■ GIVEN PROBLEM 1
Repeat everything from "Charlie Brown pines" down to "Girl approaches him." in the Peanuts special article.

■ PASSAGE SHOWN
◇ ◇ ◇

You're in Love, Charlie Brown is the fourth prime-time animated television special based upon the comic strip Peanuts, by Charles M. Schulz. It originally aired on CBS on June 12, 1967. This was the second non-holiday-oriented Peanuts special, following Charlie Brown's All Stars!.

Both  and He's Your Dog, Charlie Brown were nominated for an Emmy award for Outstanding Achievement in Children's Programming in 1968.

Plot
With summer approaching, Charlie Brown is upset that he cannot enjoy himself like all the others, but when he sees the Little Red-Haired Girl on a passing bus, Linus figures out that Charlie Brown is in love.  

Charlie Brown pines for the Little Red-Haired Girl, and during the next-to-last day of school, tries to get her attention.  He is called up to read a report to the class but accidentally reads aloud a love note he wrote for her and is laughed at. He then goes to the pencil sharpener and unintentionally sharpens his ball point pen. Lunch hour is no better as he cannot summon the courage to go talk to her, and then panics when the Little Red-Haired Girl approaches him. 

After school, Charlie Brown goes to Lucy's psychiatric booth for advice, but she is too busy longing for Schroeder. He later brings the girl up to Peppermint Patty, but before he can mention her red hair, Patty tells him that she will arrange a meeting with her. She then informs Lucy that someone wants to meet her at the ball park that night. Lucy agrees, thinking the "someone" is Schroeder, and Patty then tells Charlie Brown everything is all set. When the two meet at home plate, they both respond with "You!? Bleah!!"

◇ ◇ ◇

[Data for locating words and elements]
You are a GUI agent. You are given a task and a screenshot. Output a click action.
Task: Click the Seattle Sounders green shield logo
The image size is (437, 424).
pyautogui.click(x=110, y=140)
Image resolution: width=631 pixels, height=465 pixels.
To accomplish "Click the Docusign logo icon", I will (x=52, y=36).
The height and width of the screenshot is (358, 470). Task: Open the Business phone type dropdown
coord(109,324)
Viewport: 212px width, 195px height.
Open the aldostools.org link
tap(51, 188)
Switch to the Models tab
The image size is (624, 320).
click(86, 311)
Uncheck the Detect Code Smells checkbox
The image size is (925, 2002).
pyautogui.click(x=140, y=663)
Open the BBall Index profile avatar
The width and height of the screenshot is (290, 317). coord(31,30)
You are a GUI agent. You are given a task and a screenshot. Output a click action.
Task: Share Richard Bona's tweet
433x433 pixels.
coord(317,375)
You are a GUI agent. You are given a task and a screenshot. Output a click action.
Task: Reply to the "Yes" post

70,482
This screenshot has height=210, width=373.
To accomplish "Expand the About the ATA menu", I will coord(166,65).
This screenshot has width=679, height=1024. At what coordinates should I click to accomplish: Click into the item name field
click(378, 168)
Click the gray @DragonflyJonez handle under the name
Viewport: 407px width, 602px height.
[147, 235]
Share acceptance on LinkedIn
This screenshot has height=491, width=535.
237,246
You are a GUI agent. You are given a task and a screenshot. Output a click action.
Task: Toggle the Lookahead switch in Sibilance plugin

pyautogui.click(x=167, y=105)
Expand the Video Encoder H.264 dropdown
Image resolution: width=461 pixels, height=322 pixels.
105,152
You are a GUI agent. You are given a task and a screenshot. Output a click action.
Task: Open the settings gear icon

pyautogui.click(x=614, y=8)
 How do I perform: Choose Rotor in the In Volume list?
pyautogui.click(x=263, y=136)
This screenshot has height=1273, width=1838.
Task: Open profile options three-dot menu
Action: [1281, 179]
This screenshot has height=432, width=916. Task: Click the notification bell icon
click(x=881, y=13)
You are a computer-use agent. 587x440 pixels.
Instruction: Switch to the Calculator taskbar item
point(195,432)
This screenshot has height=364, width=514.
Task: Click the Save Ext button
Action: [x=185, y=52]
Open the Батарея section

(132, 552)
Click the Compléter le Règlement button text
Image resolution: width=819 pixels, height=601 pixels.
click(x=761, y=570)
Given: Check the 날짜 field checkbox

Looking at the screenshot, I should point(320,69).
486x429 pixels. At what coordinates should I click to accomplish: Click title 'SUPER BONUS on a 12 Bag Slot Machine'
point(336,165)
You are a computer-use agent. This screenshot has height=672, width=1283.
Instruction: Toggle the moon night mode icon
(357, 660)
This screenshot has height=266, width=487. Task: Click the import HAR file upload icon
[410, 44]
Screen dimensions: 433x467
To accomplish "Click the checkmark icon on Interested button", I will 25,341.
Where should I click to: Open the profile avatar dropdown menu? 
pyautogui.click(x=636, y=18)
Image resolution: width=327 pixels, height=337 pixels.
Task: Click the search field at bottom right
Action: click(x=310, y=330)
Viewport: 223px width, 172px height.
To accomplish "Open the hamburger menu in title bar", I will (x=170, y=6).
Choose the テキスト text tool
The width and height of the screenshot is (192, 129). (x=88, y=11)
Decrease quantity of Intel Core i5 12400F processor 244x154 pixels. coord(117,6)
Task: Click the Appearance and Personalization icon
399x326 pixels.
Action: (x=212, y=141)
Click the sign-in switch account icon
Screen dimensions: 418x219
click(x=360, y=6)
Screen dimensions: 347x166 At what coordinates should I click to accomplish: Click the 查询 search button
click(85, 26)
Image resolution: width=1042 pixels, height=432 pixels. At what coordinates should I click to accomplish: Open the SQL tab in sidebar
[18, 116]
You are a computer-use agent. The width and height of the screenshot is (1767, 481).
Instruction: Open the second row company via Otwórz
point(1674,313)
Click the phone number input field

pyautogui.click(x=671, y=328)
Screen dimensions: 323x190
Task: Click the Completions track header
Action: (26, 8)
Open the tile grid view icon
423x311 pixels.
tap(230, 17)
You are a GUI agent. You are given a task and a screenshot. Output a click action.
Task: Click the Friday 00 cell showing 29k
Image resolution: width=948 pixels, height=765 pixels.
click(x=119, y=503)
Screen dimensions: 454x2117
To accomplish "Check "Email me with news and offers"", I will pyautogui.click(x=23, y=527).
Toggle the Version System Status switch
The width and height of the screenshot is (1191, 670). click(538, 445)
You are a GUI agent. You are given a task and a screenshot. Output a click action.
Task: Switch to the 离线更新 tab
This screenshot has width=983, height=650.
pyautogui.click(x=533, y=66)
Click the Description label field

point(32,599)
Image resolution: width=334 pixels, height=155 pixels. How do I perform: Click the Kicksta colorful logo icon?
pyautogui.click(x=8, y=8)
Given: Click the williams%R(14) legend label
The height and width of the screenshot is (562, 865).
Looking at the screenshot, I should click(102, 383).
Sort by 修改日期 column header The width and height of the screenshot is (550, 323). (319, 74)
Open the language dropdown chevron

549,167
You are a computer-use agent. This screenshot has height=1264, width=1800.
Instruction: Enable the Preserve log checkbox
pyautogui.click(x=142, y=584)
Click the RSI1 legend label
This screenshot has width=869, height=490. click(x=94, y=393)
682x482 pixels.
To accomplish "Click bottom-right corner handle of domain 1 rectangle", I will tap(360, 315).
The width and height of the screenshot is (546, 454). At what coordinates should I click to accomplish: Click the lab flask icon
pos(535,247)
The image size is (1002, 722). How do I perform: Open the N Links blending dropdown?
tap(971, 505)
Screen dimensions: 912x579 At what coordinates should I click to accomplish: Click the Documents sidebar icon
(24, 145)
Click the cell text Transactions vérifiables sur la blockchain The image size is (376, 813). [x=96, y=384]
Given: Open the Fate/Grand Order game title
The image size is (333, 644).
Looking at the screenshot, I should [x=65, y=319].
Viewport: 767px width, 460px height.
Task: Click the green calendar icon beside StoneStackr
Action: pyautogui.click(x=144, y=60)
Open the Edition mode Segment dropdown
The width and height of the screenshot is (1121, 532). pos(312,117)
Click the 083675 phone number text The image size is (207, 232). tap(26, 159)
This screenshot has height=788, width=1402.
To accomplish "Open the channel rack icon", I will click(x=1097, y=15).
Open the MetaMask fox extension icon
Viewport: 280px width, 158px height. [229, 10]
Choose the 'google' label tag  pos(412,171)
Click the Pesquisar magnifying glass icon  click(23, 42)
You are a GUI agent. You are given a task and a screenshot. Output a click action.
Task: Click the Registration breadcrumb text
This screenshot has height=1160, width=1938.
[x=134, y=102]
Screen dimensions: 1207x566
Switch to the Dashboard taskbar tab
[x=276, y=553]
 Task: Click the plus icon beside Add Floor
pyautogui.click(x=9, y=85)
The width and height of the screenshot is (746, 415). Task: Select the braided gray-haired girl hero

◇ ◇ ◇

■ GIVEN PROBLEM 2
Give everything from the start of the rows down to the line containing "pyautogui.click(x=110, y=140)" again, swapping "logo" for "badge" and leaving all else unchanged.

■ FINAL ANSWER 1
Charlie Brown pines for the Little Red-Haired Girl, and during the next-to-last day of school, tries to get her attention.  He is called up to read a report to the class but accidentally reads aloud a love note he wrote for her and is laughed at. He then goes to the pencil sharpener and unintentionally sharpens his ball point pen. Lunch hour is no better as he cannot summon the courage to go talk to her, and then panics when the Little Red-Haired Girl approaches him.

■ FINAL ANSWER 2
You are a GUI agent. You are given a task and a screenshot. Output a click action.
Task: Click the Seattle Sounders green shield badge
The image size is (437, 424).
pyautogui.click(x=110, y=140)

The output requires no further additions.